+++ MATERIAL FOR THIS TASK

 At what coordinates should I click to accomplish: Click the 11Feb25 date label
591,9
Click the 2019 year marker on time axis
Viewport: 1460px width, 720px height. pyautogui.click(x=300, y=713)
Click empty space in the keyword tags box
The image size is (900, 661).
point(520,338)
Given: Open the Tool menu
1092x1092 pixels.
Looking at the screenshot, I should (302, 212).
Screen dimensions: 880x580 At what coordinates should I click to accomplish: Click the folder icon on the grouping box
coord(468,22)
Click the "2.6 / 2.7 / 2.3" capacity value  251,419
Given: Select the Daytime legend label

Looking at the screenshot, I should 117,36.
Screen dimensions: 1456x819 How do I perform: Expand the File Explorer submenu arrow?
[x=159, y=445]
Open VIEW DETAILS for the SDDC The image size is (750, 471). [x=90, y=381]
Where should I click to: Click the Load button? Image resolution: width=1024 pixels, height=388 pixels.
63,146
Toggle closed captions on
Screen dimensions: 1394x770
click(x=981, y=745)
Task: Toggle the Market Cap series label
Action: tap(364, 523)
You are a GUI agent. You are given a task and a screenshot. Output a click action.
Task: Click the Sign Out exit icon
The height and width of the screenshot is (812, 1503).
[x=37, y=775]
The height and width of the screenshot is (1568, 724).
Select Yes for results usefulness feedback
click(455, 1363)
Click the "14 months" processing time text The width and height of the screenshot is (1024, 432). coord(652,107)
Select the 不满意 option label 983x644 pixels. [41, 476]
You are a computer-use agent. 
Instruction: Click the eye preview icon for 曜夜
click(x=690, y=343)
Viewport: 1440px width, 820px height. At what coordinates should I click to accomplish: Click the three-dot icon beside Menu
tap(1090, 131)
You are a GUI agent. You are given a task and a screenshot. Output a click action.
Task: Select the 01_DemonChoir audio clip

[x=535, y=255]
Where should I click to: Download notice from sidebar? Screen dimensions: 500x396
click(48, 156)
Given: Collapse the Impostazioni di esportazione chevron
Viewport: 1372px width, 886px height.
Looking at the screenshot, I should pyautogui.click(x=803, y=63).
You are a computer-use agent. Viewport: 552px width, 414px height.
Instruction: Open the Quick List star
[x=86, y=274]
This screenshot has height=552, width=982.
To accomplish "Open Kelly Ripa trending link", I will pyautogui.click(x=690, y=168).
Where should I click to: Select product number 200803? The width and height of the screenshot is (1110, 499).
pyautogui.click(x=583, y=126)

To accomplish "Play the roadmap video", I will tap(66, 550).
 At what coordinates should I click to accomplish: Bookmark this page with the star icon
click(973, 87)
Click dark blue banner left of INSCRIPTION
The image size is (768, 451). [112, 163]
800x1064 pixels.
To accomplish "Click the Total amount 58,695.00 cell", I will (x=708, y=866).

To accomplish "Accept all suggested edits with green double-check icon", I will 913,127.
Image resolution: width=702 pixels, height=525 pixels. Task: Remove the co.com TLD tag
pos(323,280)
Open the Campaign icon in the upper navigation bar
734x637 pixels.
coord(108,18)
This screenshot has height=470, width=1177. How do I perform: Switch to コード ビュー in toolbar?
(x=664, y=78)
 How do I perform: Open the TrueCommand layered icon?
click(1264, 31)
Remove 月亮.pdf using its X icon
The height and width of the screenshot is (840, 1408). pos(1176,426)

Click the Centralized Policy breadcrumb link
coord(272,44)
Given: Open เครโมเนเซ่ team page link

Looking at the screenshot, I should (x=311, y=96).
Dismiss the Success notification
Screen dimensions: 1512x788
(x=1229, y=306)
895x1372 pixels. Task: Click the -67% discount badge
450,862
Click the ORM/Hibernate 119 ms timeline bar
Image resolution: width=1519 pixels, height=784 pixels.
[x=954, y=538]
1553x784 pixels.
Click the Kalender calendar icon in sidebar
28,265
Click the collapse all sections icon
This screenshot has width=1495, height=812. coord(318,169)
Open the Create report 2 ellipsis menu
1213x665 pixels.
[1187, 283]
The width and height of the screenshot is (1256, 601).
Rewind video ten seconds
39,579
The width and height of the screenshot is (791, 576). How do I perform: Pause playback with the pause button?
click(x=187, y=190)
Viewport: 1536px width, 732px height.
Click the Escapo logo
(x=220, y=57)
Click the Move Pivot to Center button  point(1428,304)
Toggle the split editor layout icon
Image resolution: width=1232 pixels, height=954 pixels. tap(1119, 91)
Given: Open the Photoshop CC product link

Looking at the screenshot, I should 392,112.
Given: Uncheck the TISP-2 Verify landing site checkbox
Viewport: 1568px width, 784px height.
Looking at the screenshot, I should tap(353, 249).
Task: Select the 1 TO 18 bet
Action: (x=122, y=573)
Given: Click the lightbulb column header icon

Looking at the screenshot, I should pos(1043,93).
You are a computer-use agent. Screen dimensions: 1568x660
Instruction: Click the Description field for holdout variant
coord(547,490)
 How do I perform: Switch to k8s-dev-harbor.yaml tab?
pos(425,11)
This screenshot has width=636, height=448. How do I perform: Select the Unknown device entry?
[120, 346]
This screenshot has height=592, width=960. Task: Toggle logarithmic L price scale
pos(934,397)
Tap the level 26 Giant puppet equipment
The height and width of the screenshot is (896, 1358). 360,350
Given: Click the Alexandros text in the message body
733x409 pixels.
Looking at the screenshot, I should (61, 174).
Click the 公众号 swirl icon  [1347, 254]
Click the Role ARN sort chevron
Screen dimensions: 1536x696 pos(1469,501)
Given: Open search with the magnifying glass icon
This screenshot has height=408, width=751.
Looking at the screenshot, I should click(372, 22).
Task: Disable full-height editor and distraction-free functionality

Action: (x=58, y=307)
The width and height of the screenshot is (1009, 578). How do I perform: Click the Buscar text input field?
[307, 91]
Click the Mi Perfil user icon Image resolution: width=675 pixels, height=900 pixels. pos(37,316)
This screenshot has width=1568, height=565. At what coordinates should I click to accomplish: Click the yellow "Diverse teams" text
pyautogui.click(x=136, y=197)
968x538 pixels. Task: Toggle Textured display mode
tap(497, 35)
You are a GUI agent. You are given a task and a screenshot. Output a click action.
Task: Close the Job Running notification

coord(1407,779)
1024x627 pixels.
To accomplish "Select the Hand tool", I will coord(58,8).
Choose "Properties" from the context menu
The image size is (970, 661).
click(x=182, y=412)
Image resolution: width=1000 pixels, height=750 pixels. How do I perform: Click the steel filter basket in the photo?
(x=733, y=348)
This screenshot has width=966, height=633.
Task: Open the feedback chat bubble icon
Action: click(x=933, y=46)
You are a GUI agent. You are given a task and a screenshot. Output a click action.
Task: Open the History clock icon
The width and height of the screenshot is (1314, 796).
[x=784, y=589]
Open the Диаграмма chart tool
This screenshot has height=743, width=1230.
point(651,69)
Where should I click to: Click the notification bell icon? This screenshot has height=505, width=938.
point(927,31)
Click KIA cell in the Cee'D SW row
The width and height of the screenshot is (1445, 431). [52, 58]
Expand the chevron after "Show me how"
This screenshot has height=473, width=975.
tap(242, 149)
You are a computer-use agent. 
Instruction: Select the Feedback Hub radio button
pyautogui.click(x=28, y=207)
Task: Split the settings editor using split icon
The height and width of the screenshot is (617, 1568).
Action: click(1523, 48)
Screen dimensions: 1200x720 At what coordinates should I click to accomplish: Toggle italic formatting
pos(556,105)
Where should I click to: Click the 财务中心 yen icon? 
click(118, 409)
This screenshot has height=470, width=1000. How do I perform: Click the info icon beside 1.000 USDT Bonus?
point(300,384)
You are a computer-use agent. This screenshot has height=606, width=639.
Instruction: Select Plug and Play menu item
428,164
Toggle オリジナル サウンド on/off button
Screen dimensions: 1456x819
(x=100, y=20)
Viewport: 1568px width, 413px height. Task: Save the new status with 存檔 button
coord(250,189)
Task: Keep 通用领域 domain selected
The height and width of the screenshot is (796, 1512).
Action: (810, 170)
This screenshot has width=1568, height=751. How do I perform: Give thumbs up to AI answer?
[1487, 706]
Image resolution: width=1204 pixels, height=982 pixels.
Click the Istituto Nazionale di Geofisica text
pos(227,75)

++++++

## THE PROBLEM
Could you return, character for character, the lines starting at the one that contains "Screen dimensions: 880x580" and ending at the one that contains "click(x=690, y=343)", with both of those lines included?

## TASK ANSWER
Screen dimensions: 880x580 At what coordinates should I click to accomplish: Click the folder icon on the grouping box
coord(468,22)
Click the "2.6 / 2.7 / 2.3" capacity value  251,419
Given: Select the Daytime legend label

Looking at the screenshot, I should 117,36.
Screen dimensions: 1456x819 How do I perform: Expand the File Explorer submenu arrow?
[x=159, y=445]
Open VIEW DETAILS for the SDDC The image size is (750, 471). [x=90, y=381]
Where should I click to: Click the Load button? Image resolution: width=1024 pixels, height=388 pixels.
63,146
Toggle closed captions on
Screen dimensions: 1394x770
click(x=981, y=745)
Task: Toggle the Market Cap series label
Action: tap(364, 523)
You are a GUI agent. You are given a task and a screenshot. Output a click action.
Task: Click the Sign Out exit icon
The height and width of the screenshot is (812, 1503).
[x=37, y=775]
The height and width of the screenshot is (1568, 724).
Select Yes for results usefulness feedback
click(455, 1363)
Click the "14 months" processing time text The width and height of the screenshot is (1024, 432). coord(652,107)
Select the 不满意 option label 983x644 pixels. [41, 476]
You are a computer-use agent. 
Instruction: Click the eye preview icon for 曜夜
click(x=690, y=343)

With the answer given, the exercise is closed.